Yao was drawn to the coffee shop a year ago when volunteering to run the D&D games after the owners began looking for candidates. 

“I thought it would be a good opportunity to run a face-to-face game, because coming out of COVID, I hadn’t seen people’s faces for a long time,” he said. 

The event Yao leads is open-table and beginner-friendly, so people can come and go as they please. 

Sabrina Bailey is a barista at Brick Road Coffee. She noted the shop’s strong retention of regular customers, both among casual visitors and those who go to the events.

“I’ve worked at different coffee shops, and definitely here I’ve seen the most regulars,” she said. “The majority is college students, but we do actually have a surprising [number] of older people.”

Bailey said the queer-owned business works to provide a safe environment for all their customers.
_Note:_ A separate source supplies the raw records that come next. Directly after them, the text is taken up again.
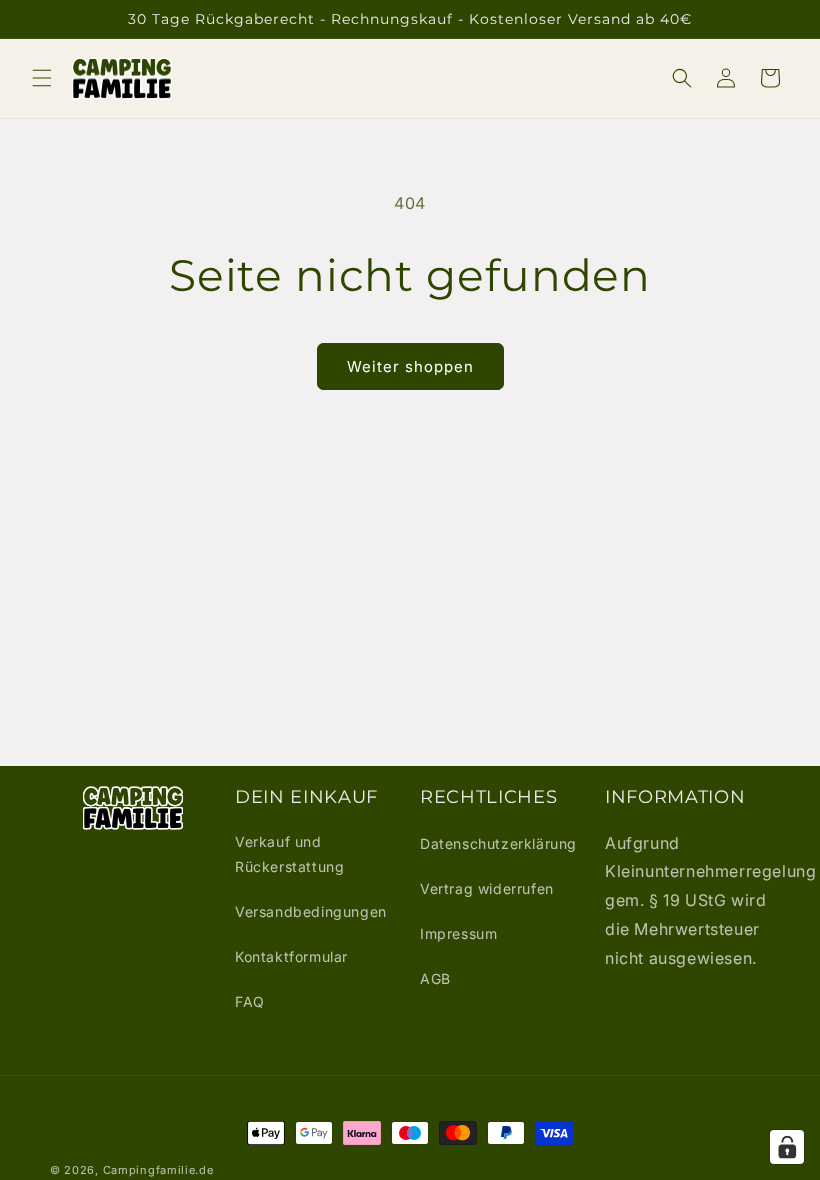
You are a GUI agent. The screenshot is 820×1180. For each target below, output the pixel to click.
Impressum (458, 933)
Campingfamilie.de (158, 1170)
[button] (42, 78)
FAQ (250, 1001)
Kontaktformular (291, 956)
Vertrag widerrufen (487, 888)
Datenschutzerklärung (498, 843)
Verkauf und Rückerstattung (289, 854)
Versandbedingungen (311, 911)
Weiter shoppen (410, 366)
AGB (435, 978)
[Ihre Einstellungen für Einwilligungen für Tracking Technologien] (787, 1147)
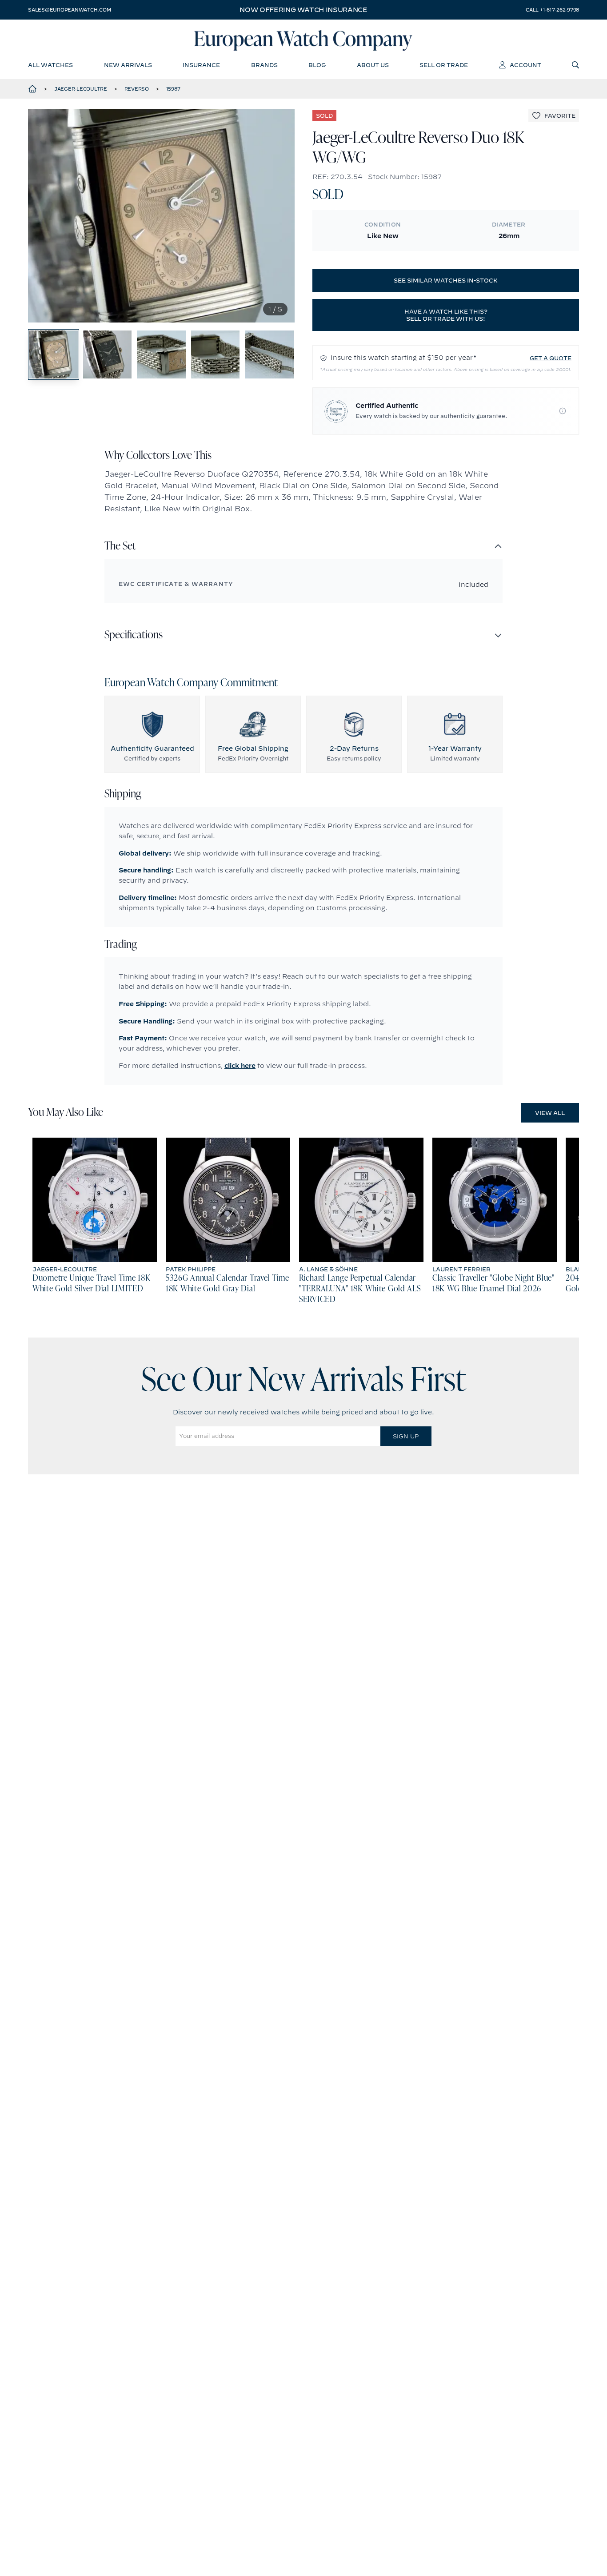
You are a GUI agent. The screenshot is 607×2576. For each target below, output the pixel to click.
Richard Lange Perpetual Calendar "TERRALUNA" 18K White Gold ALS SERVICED (360, 1289)
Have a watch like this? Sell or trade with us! (445, 315)
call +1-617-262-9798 (552, 9)
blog (317, 65)
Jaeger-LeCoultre (80, 89)
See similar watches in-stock (446, 280)
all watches (50, 65)
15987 (173, 89)
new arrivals (128, 65)
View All (550, 1113)
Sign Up (406, 1436)
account (525, 65)
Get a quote (550, 358)
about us (373, 65)
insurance (201, 65)
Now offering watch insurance (303, 9)
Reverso (136, 89)
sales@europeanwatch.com (69, 9)
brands (264, 65)
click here (240, 1065)
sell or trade (443, 65)
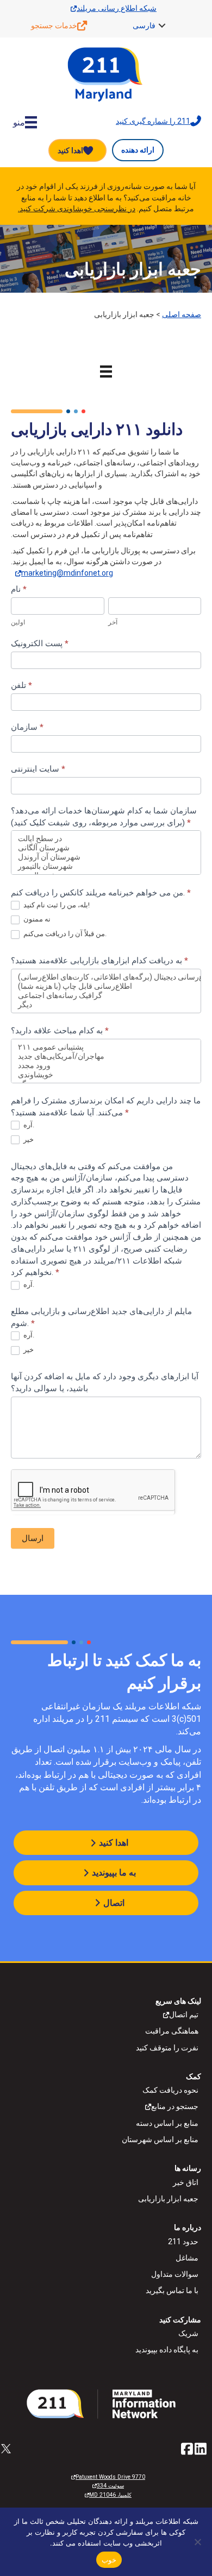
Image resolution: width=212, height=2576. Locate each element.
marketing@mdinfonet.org (67, 573)
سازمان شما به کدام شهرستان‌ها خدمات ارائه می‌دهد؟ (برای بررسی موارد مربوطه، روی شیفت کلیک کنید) (104, 817)
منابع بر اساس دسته (167, 2123)
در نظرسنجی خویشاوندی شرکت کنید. (76, 208)
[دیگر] (106, 1004)
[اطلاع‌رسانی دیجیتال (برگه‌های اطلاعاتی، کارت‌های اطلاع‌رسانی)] (106, 977)
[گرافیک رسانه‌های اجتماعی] (106, 995)
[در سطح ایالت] (106, 838)
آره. (28, 1125)
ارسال (32, 1538)
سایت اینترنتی (38, 769)
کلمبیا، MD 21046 (110, 2495)
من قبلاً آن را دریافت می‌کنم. (64, 934)
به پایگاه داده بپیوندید (166, 2349)
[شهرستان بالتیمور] (106, 866)
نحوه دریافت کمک (170, 2090)
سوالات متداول (174, 2274)
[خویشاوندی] (106, 1074)
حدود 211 (183, 2241)
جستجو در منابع (174, 2106)
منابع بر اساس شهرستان (160, 2139)
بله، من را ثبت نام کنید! (56, 905)
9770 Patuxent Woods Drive (110, 2477)
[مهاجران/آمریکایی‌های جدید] (106, 1056)
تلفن (21, 685)
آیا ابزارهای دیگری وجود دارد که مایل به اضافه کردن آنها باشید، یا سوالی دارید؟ (104, 1382)
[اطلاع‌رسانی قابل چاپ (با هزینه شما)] (106, 986)
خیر (28, 1139)
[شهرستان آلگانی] (106, 848)
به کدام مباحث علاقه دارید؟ (60, 1031)
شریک (188, 2333)
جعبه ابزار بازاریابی (168, 2198)
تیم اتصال (183, 2014)
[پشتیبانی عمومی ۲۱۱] (106, 1047)
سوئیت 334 (110, 2486)
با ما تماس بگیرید (172, 2290)
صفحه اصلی (181, 314)
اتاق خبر (185, 2182)
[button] (162, 25)
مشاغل (187, 2257)
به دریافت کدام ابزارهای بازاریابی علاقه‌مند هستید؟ (99, 960)
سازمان (27, 727)
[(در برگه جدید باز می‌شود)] (106, 2402)
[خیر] (198, 2541)
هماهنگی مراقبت (171, 2030)
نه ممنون (36, 919)
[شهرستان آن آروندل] (106, 857)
“[The local community] is surrounded by this safe space where not just LGBTQ people but people who are neurodivergent, or any kind of minority-based group… have a safe space here,” she said. “We make sure it is always a safe environment for people who are looking for a place to relax.”

According to Bailey, this ideal is reflected in the store’s zero-tolerance policy, and in their flexibility to accommodate customers. She also said these goals were built around being an LGBTQ-owned business.

For Yao, this community is a critical factor, particularly in a post-pandemic environment. The coffee shop offers him the space to build his connections through collaborative storytelling.

“It’s that same type of plot camaraderie that you might have in improv or theater, where we’re having a shared experience,” he said.

Yao said the game allows participants to “basically try and do things that (they) would not normally get to do in real life.”

Mike Condame is one of the regular players at Yao’s table, but on Saturday evenings, he is Bart Roberts, the warlock pirate captain of the ship. Condame heard about the event online and has been coming nearly every Saturday for the last year.

“For me, [the game] is a complete escape once a week,” he said. “Everybody’s really nice and welcoming.”

“Sometimes I think maybe we’re a little loud,” Condame joked. “But besides that, it’s a good community.”